**INSTRUCTIONS:**
(a) List every country the passage about the Ezra Taft Benson Agriculture and Food Institute names as a focus of the Institute's work.
(b) Echo the passage about the Ezra Taft Benson Agriculture and Food Institute word for word, taking everything from "The Ezra Taft" down to "the rural poor.".

**PASSAGE TO READ:**
■ ■ ■ ■ ■

= Ezra Taft Benson Agriculture and Food Institute =

The Ezra Taft Benson Agriculture and Food Institute is a 501(c)(3) organization owned by the Church of Jesus Christ of Latter-day Saints (LDS Church) and operated as a subdivision of the Church's Welfare Department that has as its goal the improvement of the nutrition and health of the rural poor.

The Institute was originally formed as part of the Brigham Young University (BYU) College of Biology and Agriculture in 1975. It was named for Ezra Taft Benson, a U.S. Secretary of Agriculture, president of the LDS Church, and an advocate for the well being of farmers. The institute still maintains ties to BYU but in January 2008 it separated organizationally from BYU and became part of the LDS Church's Welfare Program.

The Benson Institute has focused on Ecuador, Bolivia, Mexico, Guatemala, Morocco, and Ghana.

While part of BYU the Benson Institute was housed in B-49, which is now the home of the Neal A. Maxwell Institute for Religious Scholarship. This building is at the south-west corner of 5th East and 8th North in Provo, Utah. After joining the LDS Church Welfare Department it moved to the LDS Church Office Building in Salt Lake City.

The Institute for Self-Reliant Agriculture was organized by a group of former Benson Institute staff applying the same principles.

■ ■ ■ ■ ■

**INFORMATION PROVIDED:**
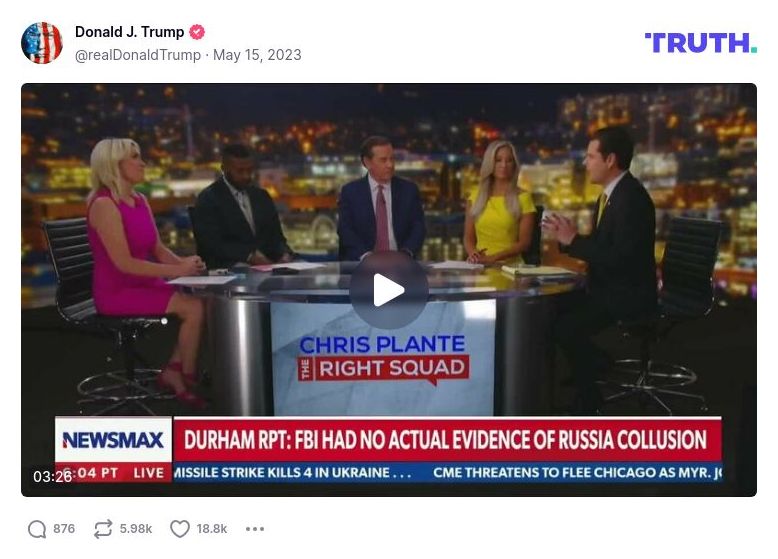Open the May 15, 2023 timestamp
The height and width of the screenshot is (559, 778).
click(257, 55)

■ ■ ■ ■ ■

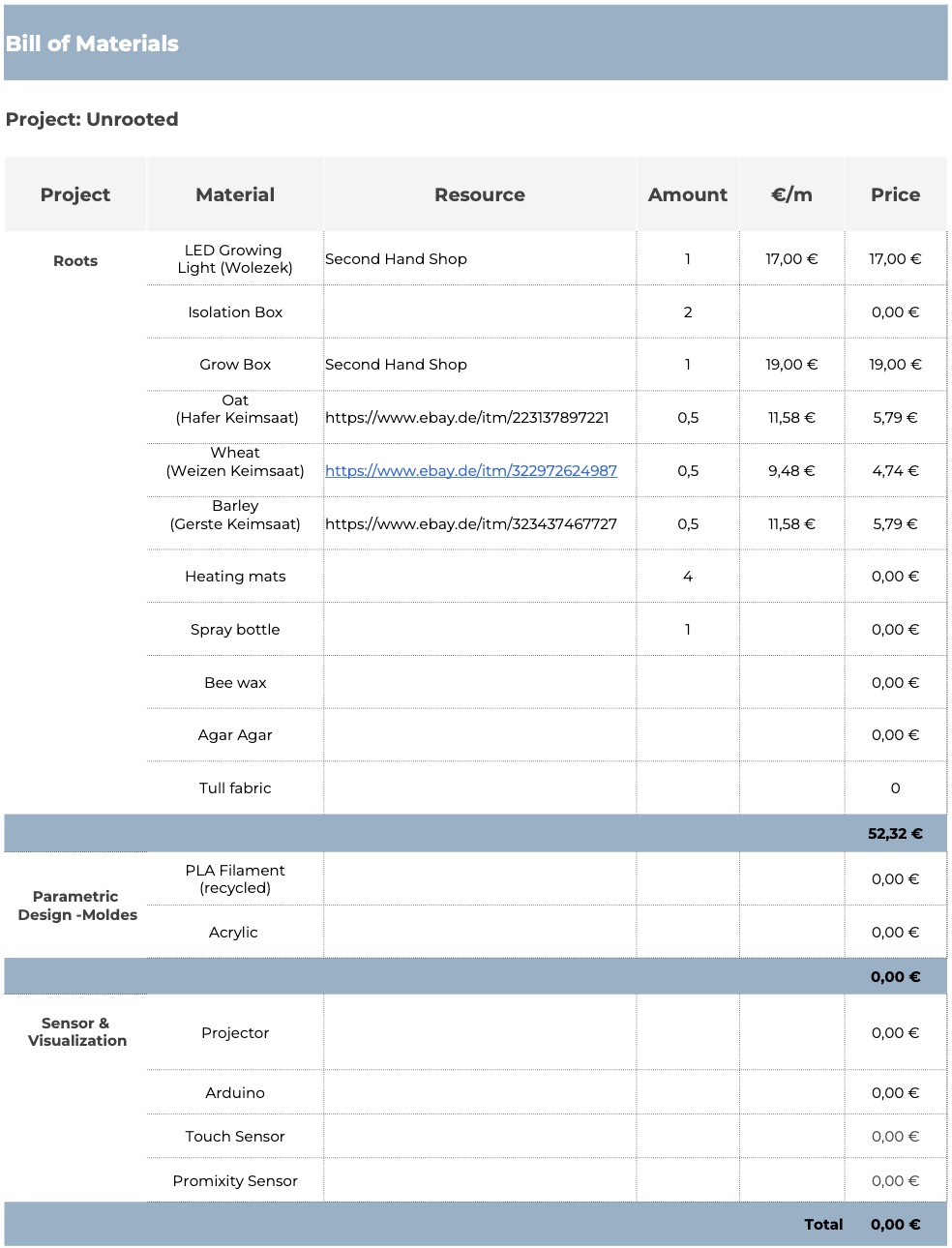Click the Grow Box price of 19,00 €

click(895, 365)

■ ■ ■ ■ ■

**RESULTS FOR THE EXERCISE:**
(a) Ecuador, Bolivia, Mexico, Guatemala, Morocco, Ghana

(b)
The Ezra Taft Benson Agriculture and Food Institute is a 501(c)(3) organization owned by the Church of Jesus Christ of Latter-day Saints (LDS Church) and operated as a subdivision of the Church's Welfare Department that has as its goal the improvement of the nutrition and health of the rural poor.